July 2, 2010
Pulled Apart By Horses - S/T (Leeds Scenester review)

Pulled Apart By Horses’ main strength lies in the energy and impact of their ferocious live performances. Translating such feral energies from the stage and into the studio is an infamously tricky task and after being tipped by almost everyone everywhere to do something rather huge in the year 2010, their self-titled debut lands as one of the most hotly anticipated releases of the year. Can it live up to the hype?

Its got plenty of rough edges but a few scuffed battle scars are the kind of characterful flaws that gives albums some oxygen to breath. A Pulled Apart By Horses show is messy, sweaty and a whole lot of fun and it wouldn’t have felt right locking these songs up in a heavily produced, air tight padded cell.With a guitar sound all crunchy and smooth like a sabre toothed velcro tiger, the riffs fizz and crackle like 1,000 watt peanut butter in a static bath. From the low end, funky nose bleed bass lines bound through the fuzzy fray, crunching bones and taking names as the clattering drums batter the beat home. Vocally, the shrieks of Tom Hudson are rough, ready and hardly a threat to Pavarotti, but he kicks out the screeching howls that the music craves. Would someone crooning “I punched a lion in the throat” through your stereo really have the same effect?

Tracks-wise, the usual suspects are all here. Opener Back To The Fuck Yeah is its familiar super charged zombified surfer rock self along with the bruising, brawler The Crapsons. High Five, Swan Dive, Nose Dive’s tumbling choruses and sugar rush verses have been over clocked and sped up whilst the stomping, fist throwing I Punched A Lion In The Throat is as ferocious a party animal as ever. I’ve Got A Guestlist To Rory O’Hara’s Suicide, Get Off My Ghost Train and The Lighthouse all benefit from the enhanced production without any real reworkings but the usually frantic Meat Balloon feels slightly tempered and defanged, trading much of its brash biting venom for some beefed up guitar parts and losing its sting in the process.

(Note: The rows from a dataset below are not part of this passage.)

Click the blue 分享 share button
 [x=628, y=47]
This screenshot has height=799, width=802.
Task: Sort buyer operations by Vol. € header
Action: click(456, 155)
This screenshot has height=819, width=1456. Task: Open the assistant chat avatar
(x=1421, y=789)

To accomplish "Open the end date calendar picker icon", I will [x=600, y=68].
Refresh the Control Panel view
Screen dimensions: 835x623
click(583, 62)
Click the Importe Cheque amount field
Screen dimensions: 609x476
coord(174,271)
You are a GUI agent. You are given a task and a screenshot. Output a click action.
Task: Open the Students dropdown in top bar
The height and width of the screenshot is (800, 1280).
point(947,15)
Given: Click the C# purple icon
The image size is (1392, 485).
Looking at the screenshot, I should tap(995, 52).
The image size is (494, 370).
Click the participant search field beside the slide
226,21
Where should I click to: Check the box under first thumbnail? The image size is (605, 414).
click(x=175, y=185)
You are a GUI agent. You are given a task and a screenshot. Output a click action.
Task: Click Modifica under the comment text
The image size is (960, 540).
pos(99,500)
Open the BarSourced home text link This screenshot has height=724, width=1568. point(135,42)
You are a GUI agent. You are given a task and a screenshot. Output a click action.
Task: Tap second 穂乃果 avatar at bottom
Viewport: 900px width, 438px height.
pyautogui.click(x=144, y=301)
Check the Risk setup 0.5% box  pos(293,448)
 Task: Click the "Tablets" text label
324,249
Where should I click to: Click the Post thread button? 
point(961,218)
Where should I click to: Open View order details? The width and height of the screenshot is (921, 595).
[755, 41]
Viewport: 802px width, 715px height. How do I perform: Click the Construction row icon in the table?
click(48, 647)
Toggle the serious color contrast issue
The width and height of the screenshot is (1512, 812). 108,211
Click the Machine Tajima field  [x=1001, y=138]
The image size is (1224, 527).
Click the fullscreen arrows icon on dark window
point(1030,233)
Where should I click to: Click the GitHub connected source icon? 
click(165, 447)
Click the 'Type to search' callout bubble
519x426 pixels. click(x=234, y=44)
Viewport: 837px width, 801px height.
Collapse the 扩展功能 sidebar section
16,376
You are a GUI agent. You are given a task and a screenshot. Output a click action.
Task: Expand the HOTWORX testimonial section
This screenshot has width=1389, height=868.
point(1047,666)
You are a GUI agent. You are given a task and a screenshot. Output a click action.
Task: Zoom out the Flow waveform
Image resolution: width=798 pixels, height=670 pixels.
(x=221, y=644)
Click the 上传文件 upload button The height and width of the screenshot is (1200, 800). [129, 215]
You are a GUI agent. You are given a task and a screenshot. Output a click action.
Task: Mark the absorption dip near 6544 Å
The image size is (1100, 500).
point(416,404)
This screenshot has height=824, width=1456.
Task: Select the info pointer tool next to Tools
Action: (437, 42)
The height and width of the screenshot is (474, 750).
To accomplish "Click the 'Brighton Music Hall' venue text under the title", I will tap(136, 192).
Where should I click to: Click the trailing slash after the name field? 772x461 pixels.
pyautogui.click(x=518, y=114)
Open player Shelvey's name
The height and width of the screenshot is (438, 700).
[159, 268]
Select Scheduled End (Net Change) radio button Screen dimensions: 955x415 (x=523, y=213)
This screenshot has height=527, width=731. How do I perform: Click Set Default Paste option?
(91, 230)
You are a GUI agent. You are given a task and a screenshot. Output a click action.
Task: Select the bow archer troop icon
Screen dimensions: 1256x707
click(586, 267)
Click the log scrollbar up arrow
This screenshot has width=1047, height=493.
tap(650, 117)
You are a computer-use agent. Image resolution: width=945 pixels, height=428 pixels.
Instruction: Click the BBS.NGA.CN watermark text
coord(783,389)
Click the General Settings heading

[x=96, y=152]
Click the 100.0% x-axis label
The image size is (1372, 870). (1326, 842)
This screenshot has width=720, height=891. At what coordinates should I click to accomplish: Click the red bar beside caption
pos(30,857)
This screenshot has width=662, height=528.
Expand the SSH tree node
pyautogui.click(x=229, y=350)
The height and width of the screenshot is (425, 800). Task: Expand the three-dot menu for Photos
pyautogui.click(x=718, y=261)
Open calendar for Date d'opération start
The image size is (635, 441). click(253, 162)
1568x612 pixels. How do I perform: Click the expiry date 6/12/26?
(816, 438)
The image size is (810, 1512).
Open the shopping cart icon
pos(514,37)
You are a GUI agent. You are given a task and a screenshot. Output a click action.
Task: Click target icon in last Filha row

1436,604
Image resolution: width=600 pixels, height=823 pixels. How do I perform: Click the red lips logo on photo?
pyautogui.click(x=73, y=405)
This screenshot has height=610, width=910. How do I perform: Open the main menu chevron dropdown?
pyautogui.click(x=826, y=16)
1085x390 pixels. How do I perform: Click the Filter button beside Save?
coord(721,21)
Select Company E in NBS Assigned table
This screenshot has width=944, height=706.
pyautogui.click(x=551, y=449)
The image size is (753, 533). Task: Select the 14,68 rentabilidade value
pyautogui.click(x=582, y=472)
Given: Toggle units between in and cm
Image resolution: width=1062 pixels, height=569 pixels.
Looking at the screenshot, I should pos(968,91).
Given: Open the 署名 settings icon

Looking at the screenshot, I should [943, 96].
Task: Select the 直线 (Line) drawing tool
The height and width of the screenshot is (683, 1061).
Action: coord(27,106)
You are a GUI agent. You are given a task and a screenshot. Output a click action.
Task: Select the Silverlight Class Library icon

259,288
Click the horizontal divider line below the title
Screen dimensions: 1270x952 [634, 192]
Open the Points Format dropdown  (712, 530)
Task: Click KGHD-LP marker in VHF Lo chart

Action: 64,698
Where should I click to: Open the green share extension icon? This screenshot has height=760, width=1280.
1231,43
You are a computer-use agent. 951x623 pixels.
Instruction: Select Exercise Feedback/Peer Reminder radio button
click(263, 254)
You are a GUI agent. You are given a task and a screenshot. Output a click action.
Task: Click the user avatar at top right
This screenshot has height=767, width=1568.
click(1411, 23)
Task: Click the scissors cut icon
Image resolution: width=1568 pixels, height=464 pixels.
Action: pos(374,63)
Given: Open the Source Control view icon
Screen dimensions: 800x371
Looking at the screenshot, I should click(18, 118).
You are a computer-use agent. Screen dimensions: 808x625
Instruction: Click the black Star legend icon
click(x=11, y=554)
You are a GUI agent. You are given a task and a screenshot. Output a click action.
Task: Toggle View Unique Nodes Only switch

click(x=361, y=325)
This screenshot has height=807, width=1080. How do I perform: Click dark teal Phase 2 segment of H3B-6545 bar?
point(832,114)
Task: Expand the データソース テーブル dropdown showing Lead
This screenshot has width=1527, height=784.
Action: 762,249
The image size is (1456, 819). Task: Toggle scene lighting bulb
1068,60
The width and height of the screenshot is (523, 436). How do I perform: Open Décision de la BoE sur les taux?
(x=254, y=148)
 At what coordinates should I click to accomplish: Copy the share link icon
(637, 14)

Out of the newer tracks, Yeah Buddy sounds like the frankenstein love child between a summertime cock rock barbecue down the park and a Eurovision winning chorus whilst Moonlight Talons fuses its beating hardcore heart with a smokey, Queens Of The Stone Age desert rock growl to great effect. Curtain closer, Den Horn, is the grand, seven-and-a-half minute stoner finale that just keeps on coming. Think Godzilla covering Black Sabbath and you’re in the right company.

Pulled Apart By Horses’s self titled debut doesn’t reinvent the wheel or try to replace it with huge 20 inch rims. Instead, its a grit throated, streamlined lunge at your chest cavity, adrenaline shot in hand. Whether you block or flee its advances or not is your problem.